In cases where drug resistance is driven by rare variants and genetic heterogeneity exists within a single gene, such as in pncA, where multiple alleles can cause pyrazinamide resistance, locus-based analyses may be more powerful. Indeed, pncA was identified here by locus-based GWAS but not variant-based GWAS. Convergence-based PhyC analysis seems to have greater sensitivity in combined-lineage analyses. Unlike GWAS, the success of PhyC in detecting antimicrobial resistance associated variants is determined by the magnitude of convergent evolution within the Mtb population under question [19]. Indeed, there were important differences between the GWAS and PhyC results outlined here. These differences might provide insight into the relative importance of within patient evolution of antimicrobial resistance versus transmission of antimicrobial resistant strains. In instances where a mutation is highly transmissible and consequently increases in frequency with only one or few mutation events, it might be expected that GWAS would be a more powerful analytical tool, due to the lack of convergent-evolution.
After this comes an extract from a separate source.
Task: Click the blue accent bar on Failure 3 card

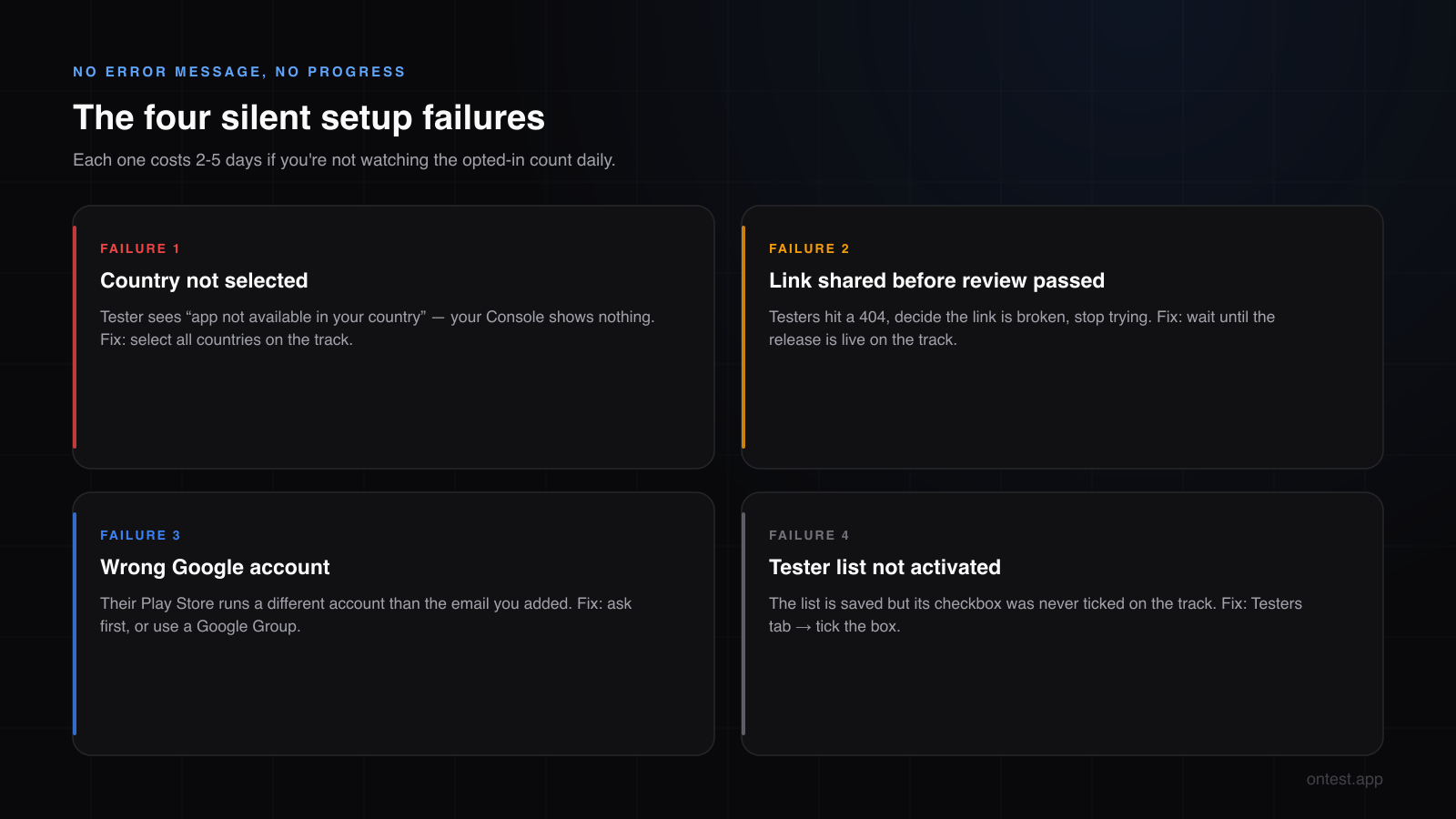Action: point(75,623)
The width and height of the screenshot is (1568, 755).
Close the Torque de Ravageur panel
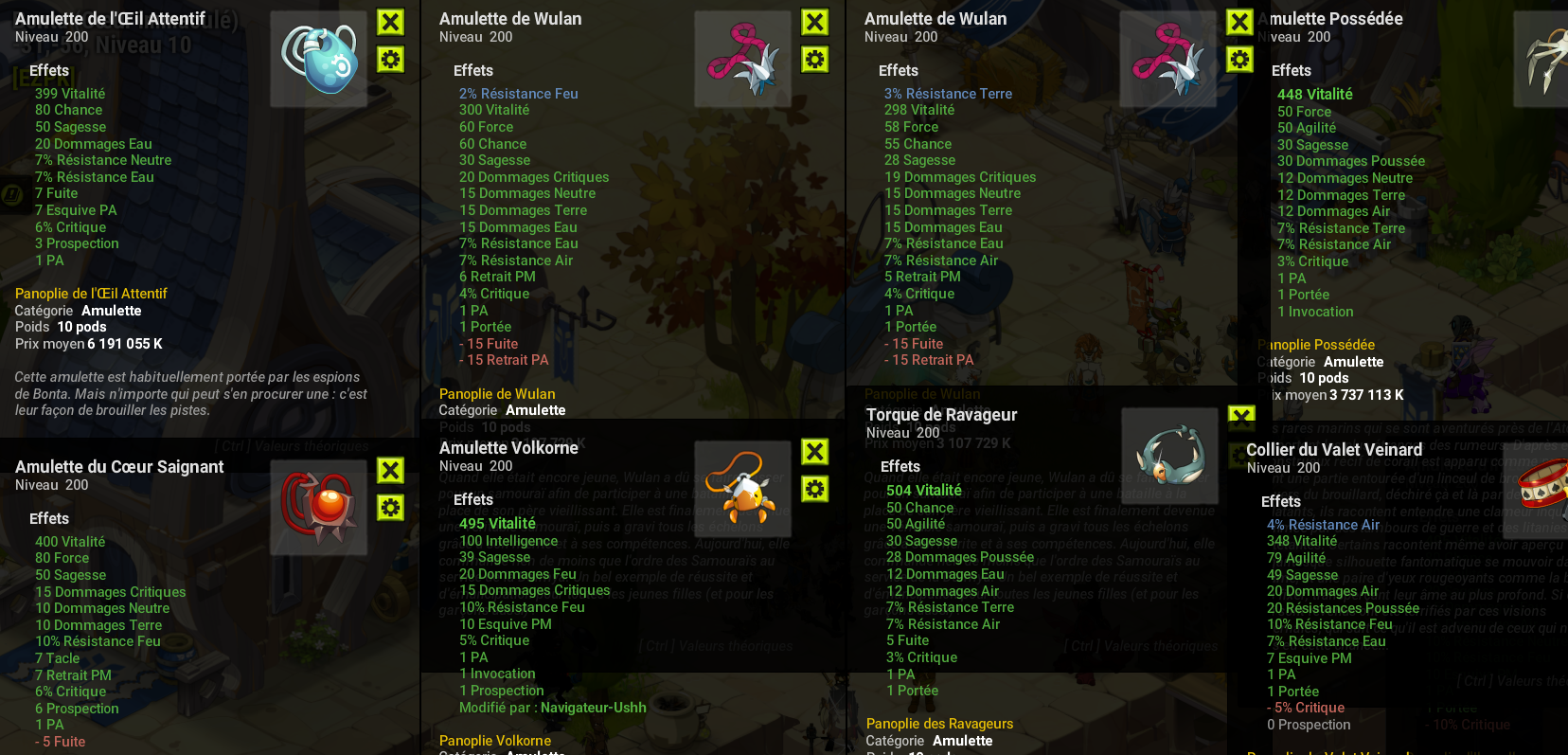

It is notable that lineage 2 had a smaller sample size than the lineage 4 dataset, this may contribute to the greater sensitivity in lineage 4 specific analyses. In order to assess the extent to which the lower significance levels in the lineage 2 GWAS were as a result of smaller sample size in comparison to lineage, it would be interesting to repeat the GWAS analyses with a larger and perhaps more geographically spread lineage 2 dataset. Additionally, statistical power is potentially limited in the current analyses by low resolution phenotypic data, with not all drugs tested on all samples, primarily due to second line drugs only being tested where there is multidrug resistance. For example, for lineage 2 there were only 8 resistant and 120 susceptible isolates for moxifloxacin. Despite this, the most significant gene-based GWAS result for lineage 2 was for gyrA, identified in relation to moxifloxacin resistance, showing the sensitivity of the method. Nevertheless, to identify variants with smaller effect sizes, increased phenotypic resolution may prove useful. Further work could explore the use of minimum inhibitory concentration values, where available, being incorporated into resistance phenotypes.


In summary, GWAS and PhyC are sensitive, robust and complementary methodologies in examining evolution of antimicrobial resistance in Mtb. Within GWAS analyses, locus-based and variant-based approaches are both useful and complementary, as are lineage-combined and lineage-specific analyses. These different methodological approaches can be used to detect different evolutionary dynamics and thus their similarities and differences are informative. Evidence presented here suggests the importance of lineage- specific paths of evolution towards drug resistance in Mtb. It will be interesting to see how methodologies outlined here might apply to other Mtb lineages and other pathogen species in an anti-microbial resistance context, or indeed in relation to other phenotypes of interest such as transmissibility.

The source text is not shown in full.